Other than being palmed off with a lemon car, I suspect that most people ditch cars because they:
1. Are too expensive to run. Sadly all too common these days, with people naively thinking that buying a £10k high performance sports saloon or uber-luxury car that originally cost 5-15x as much new will cost buttons (i.e. as much as a Mondeo) to run.
A car that cost £50k new will cost a good bit more in fuel (because its likely larger, heavier and more powerful), insure (more expensive parts, more gizmos that could/will go wrong [higher price certainly doesn't guarantee better reliability, quite often the opposite these days]), tax and service/maintain.
2. Previous owners could've neglected the car either by not driving it as designed and/or maintaining it on the cheap.
Once it's gone past 3 owners, I would start to get very wary of this unless it had a fully (proven) documented maintenance history as per the manufacurer's guidelines and you could somehow contact (e.g. via specialist owners' clubs) all the previous owners to judge for yourself how they treated the car.
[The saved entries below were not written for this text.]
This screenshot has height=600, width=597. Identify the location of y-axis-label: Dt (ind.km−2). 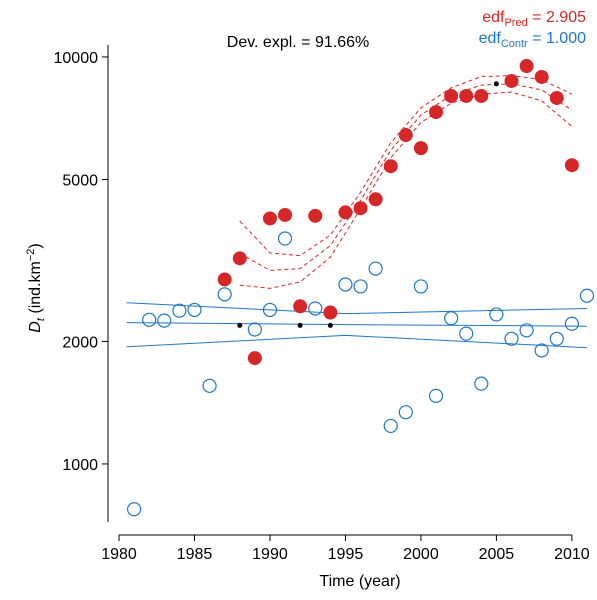
(36, 288).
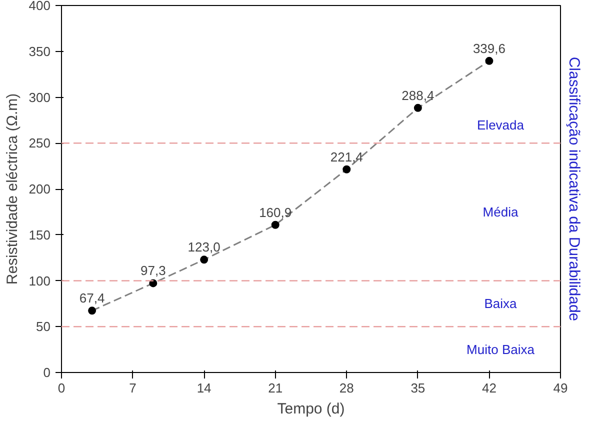  What do you see at coordinates (346, 388) in the screenshot?
I see `x-tick-label: 28` at bounding box center [346, 388].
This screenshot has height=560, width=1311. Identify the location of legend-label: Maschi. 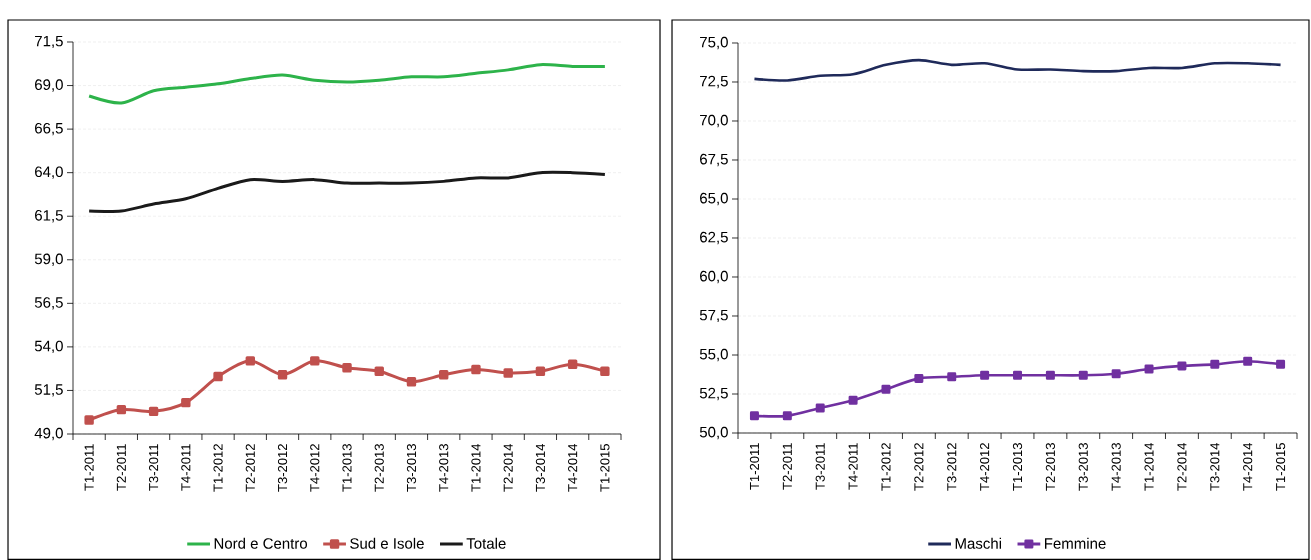
(978, 543).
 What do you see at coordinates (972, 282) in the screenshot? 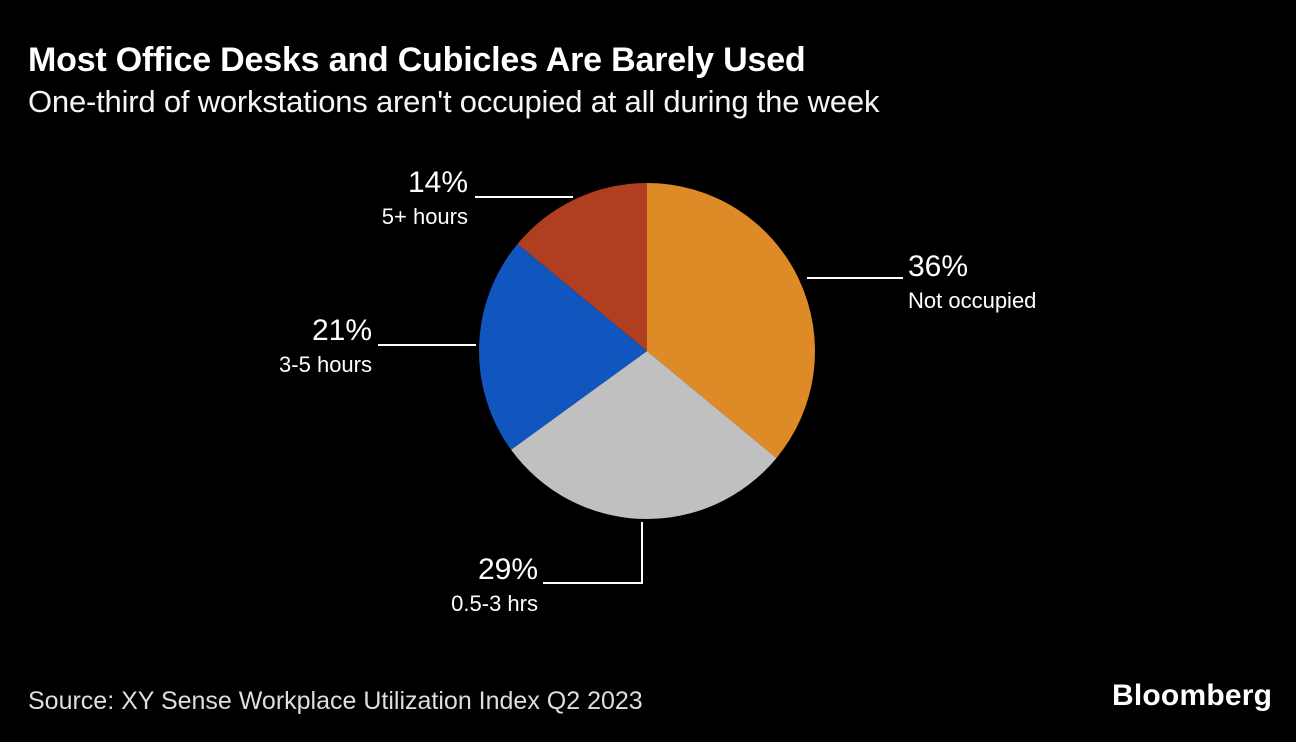
I see `slice-label-not-occupied: 36% Not occupied` at bounding box center [972, 282].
3. As you say, people will often get bored, especially if the cost of ownership is high and the lack of seat / ride comfort or lack of suitability for longer trips is factored in.
I've seen this time and again over the years, and often just for bog-standard cars just because they are shod on low profile tyres and have sports suspension for a 'Sport' model that really is a sheep dressed in wolf's clothing, or something 'fashionable' like a (BMW) Mini Cooper.
So many 1-2yo used examples of these types of vehicles which obviously aren't ex-fleet / hire / ex-demo cars appear back in showrooms these days.
This is precisely why an extended test drive, and preferably having such cars for a whole weekend/week (if possible) is a great idea, so prospective buyers can see what they are getting and whether they can live with it.
They can also take some time to get info on costs to see whether they can actually afford to run it, especially if the car /brand has reliability problems and they could be spending shed loads of money on just keeping an occasionaly (sunny) weekend car roadworthy.
This is even more true for convertables and especially older examples. Some will likely leak or rust whatever you do or at the very least need a lot of regular TLC, either taking a lot of your own time and effort to DIY, or a lot of money if leaving to a third party, neither of which will guarantee success.
A former work colleague buought a DB5 (admitedly this is essentially a 'worst case') and ended up spending a six-figure sum putting it back to its former glory.
It is worth about 5x what he spent, but if you budget wrong, you end up running out of cash without the car being finished and likely not worth what you've paid out even if you sold it.